### About this task
Find every line below with the word "professionnelle" in it, and copy each one.

### Dataset records
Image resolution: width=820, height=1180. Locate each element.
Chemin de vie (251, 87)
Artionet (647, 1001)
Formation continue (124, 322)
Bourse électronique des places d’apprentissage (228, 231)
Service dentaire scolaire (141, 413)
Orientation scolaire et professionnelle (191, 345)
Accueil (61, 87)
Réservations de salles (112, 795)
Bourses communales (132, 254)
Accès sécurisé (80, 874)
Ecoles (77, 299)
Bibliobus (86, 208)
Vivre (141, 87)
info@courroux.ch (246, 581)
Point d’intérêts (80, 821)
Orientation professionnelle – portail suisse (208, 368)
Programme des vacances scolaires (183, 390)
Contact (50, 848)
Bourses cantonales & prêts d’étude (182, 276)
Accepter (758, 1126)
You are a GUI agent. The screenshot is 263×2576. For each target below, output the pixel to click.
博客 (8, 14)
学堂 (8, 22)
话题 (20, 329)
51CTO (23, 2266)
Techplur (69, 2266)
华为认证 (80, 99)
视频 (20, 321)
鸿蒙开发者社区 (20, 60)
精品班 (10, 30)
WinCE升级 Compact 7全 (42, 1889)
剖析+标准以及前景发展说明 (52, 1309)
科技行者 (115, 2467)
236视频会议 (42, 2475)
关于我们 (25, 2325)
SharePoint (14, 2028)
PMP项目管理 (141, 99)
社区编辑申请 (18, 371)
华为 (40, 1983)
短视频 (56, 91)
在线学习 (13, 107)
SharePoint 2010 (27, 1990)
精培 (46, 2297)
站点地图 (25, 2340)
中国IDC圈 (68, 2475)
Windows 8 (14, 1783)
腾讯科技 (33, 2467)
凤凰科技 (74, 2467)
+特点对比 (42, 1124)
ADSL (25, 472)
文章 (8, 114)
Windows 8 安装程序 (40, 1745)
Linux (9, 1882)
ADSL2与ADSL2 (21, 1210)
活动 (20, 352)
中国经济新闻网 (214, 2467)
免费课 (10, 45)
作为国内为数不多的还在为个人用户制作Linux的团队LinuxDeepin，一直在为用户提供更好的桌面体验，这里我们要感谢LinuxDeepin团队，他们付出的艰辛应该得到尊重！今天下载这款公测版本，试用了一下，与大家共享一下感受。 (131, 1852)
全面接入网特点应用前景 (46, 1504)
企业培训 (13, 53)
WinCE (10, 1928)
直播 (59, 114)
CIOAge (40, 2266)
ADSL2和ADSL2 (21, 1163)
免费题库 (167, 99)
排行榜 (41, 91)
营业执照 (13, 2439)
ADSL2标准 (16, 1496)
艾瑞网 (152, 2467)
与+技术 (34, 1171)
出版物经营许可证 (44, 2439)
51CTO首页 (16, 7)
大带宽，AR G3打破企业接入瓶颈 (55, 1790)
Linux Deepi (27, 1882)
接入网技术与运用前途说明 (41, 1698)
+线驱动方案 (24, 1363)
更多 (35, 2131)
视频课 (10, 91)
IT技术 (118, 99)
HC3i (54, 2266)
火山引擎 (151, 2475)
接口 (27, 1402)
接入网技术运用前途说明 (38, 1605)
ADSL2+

### Task solution
Orientation scolaire et professionnelle (191, 345)
Orientation professionnelle – portail suisse (208, 368)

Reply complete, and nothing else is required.